* EXERCISE DESCRIPTION
Reproduce the items word for word, from the start of the items up to and including the line that contains "Looking at the screenshot, I should point(202,149).". Leave the pictures out of your answer.

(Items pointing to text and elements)

★ ★ ★ ★ ★ ★ ★

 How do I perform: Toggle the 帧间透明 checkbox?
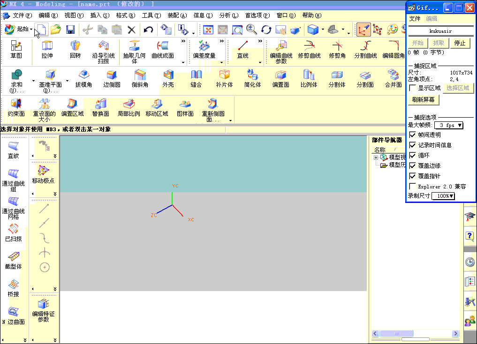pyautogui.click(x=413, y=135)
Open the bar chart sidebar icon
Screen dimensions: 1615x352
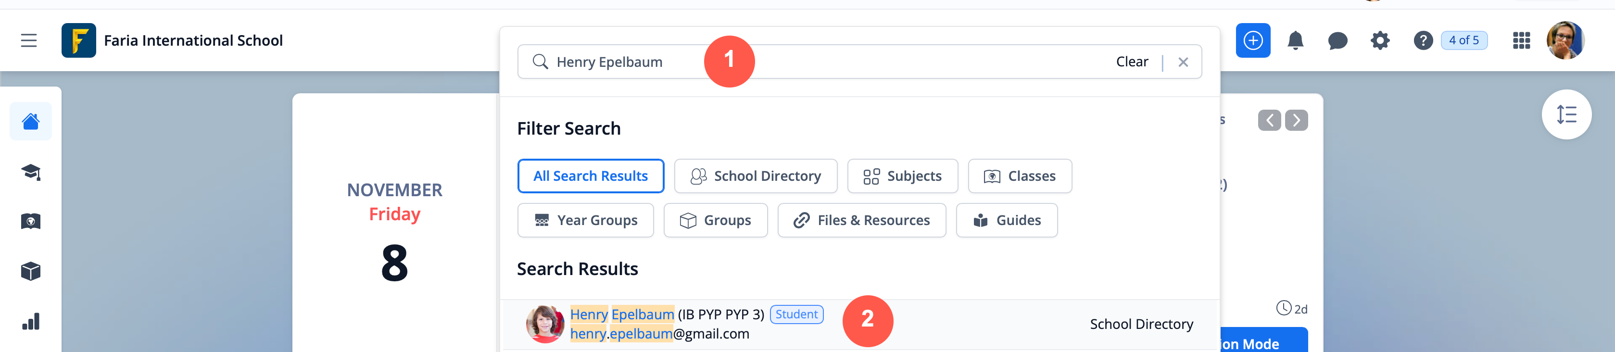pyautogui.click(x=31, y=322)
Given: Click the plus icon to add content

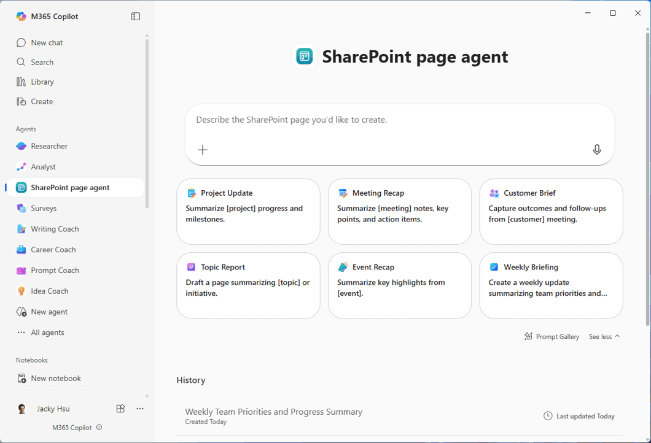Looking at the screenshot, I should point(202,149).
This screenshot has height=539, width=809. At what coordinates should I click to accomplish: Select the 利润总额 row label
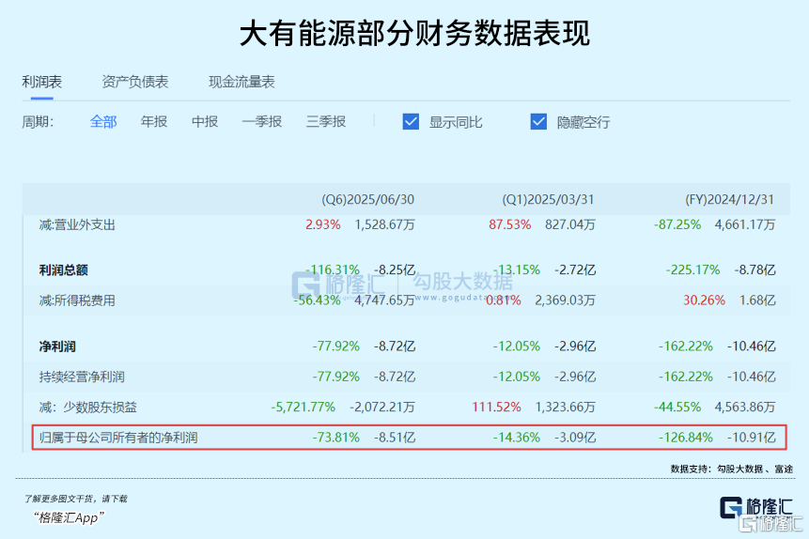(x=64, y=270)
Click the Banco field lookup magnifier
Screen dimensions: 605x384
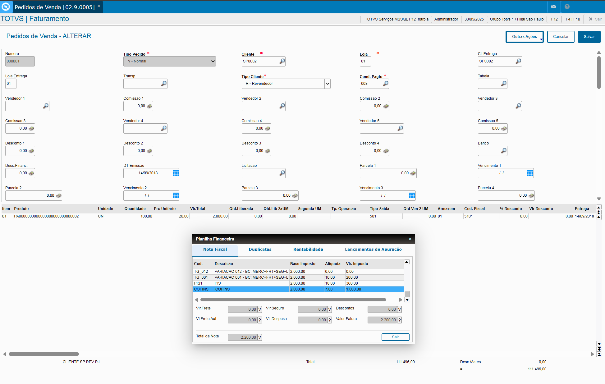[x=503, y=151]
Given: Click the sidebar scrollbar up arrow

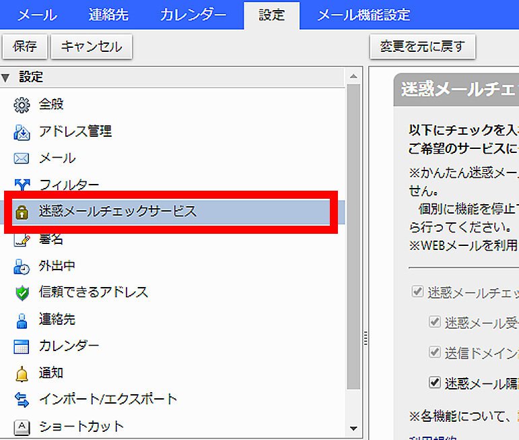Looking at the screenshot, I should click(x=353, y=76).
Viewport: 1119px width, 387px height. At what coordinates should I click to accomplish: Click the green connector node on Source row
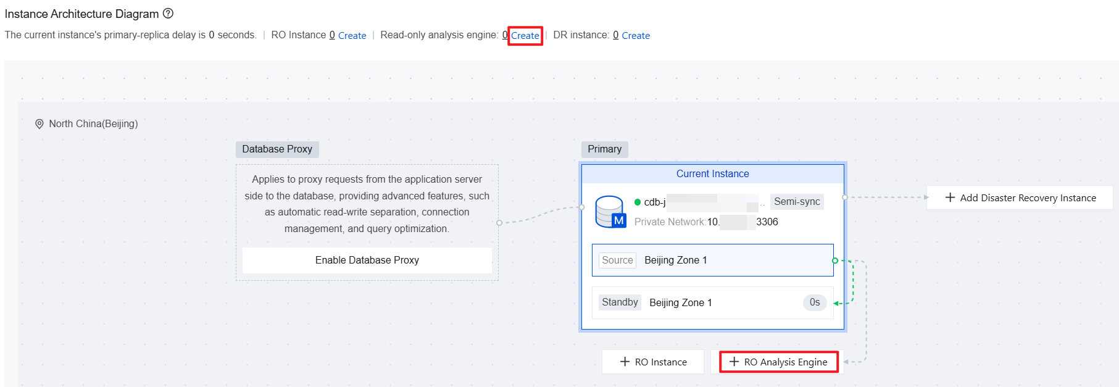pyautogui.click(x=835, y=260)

★ ★ ★ ★ ★ ★ ★

* SOLUTION TO THE EXERCISE
 How do I perform: Toggle the 帧间透明 checkbox?
pyautogui.click(x=413, y=135)
Open the bar chart sidebar icon
Screen dimensions: 1615x352
pyautogui.click(x=31, y=322)
Given: Click the plus icon to add content

Looking at the screenshot, I should point(202,149).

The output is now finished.